Quando criança e, depois, como jovem adulta, minha reação de autodefesa era imaginar que não me importava com a falta de atenção do meu pai. Contudo, à medida que amadurecia, ansiava pelas qualidades e privilégios que achava que um pai atencioso teria trazido à minha vida. Algumas vezes, ficava até mesmo ressentida por meu pai não ter se empenhado com mais diligência em ser um bom pai para mim e minhas irmãs.
Um dia, enquanto orava a esse respeito, li na Bíblia estes versículos sobre Abraão: “Ora, disse o Senhor a Abrão: Sai da tua terra, da tua parentela e da casa de teu pai e vai para a terra que te mostrarei; de ti farei uma grande nação, e te abençoarei, e te engrandecerei o nome. Sê tu uma bênção!” (Gênesis 12:1, 2).
Compreendi que, tal como Abraão, eu podia deixar as limitações da casa do meu pai humano, deixar de acreditar que eu fosse um produto de pais mortais, e adquirir um senso mais amplo de vida, liberdade e possibilidades. Tive uma sensação de tamanha libertação das minhas antigas expectativas com relação a meu pai, que até a compartilhei com ele, e isso aliviou também seu senso de responsabilidade.

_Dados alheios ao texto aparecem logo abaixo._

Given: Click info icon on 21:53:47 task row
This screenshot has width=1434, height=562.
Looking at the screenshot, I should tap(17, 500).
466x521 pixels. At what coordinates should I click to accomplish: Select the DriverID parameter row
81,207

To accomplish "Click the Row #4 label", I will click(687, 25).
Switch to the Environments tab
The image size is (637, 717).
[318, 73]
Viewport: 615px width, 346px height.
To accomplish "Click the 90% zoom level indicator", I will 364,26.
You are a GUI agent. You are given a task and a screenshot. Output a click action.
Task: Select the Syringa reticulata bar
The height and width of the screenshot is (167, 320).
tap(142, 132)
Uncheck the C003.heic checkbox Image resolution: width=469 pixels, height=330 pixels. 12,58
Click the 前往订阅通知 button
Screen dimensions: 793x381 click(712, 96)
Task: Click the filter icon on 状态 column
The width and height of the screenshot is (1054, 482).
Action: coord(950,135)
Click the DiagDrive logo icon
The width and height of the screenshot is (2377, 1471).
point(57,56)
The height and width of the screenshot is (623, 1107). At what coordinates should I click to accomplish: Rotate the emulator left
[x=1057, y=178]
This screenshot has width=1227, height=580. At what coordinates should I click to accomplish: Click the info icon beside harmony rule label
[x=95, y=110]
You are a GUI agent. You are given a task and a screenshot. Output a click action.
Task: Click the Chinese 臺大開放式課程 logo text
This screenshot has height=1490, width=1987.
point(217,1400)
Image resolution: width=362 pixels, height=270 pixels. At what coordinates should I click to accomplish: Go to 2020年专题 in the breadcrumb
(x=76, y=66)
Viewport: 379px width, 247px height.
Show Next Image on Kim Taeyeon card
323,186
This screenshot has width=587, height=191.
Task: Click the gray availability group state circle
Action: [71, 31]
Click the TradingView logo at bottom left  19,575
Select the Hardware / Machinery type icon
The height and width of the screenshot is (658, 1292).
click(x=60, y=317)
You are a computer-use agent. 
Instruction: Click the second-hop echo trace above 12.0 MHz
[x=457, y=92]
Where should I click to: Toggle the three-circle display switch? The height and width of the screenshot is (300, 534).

Ao deixar de criticar os pontos negativos, comecei a prestar mais atenção às inúmeras qualidades valiosas que meu pai trouxera à minha vida. Por exemplo: ele adorava ouvir música e viajar e acabou fazendo com que também me interessasse por essas coisas. Ele tinha um senso de humor muito aguçado e um grande apreço por idiomas, o que eu também compartilhava. Ao longo de todo meu processo de crescimento, compreendi que outras pessoas, com qualidades “paternais”, professores, um amigo do meu pai, outras famílias da igreja, como também minha mãe, proporcionaram-me orientação, afeto, atenção e cuidados paternais.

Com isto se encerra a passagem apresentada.